Since 2008, Pennsylvania state law has set a formula for calculating the resources that schools need so that their students have a shot at reaching state academic standards. This target for adequate funding was developed in a bipartisan process, and weighted to account for students with greater needs, such as students living in poverty. The law says that the state should calculate how much school districts need to reach this target each year—but they have not done so for years.
As part of our lawsuit challenging Pennsylvania’s school funding system, we ran the numbers. We found that, according to the state’s formula, 277 Pennsylvania districts need more than $2,000 more per student to adequately support their students’ learning needs and graduate them ready to compete in today’s economy.
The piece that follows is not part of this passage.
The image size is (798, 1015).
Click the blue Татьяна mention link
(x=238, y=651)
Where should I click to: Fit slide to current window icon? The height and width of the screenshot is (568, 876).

Altogether, according to the formula built into state law, districts statewide need $4.6 billion more invested over time to adequately educate our children.
277 Pennsylvania districts need more than $2,000 more per student to adequately support their students’ learning needs and graduate them ready to compete in today’s economy
Read more and learn how to get involved on FundOurSchoolsPA.org, our new website for updates on the school funding case.
As you can see on the above map, the districts with the largest per-pupil gaps include urban, suburban, and rural districts. This confirms what thousands of students, teachers, and parents see every day: classrooms and schools without the basics, and students with needs that schools are unable to meet, solely because of a lack of funding.
This underfunding isn’t some abstract principle. It is teachers and counselors. Nurses and librarians. Computers and STEM labs. Art and music. Smaller class sizes and remedial help for children who are struggling to learn.
Though this underfunding is widespread, it is not evenly shared. Pennsylvania is more reliant on local wealth to fund schools than all but six other states. This means that low-wealth districts, serving students with the greatest needs, have the least ability to raise the funds to meet those needs. Pennsylvania spends on average $4,800 less per pupil on students in poor districts that on students in rich districts, and this gap continues to grow. Statewide, Black and Latinx students are also concentrated in the most underfunded districts, with 50% of Black students and 40% of Latinx students attending schools in districts that fall in the bottom 20% in terms of local wealth.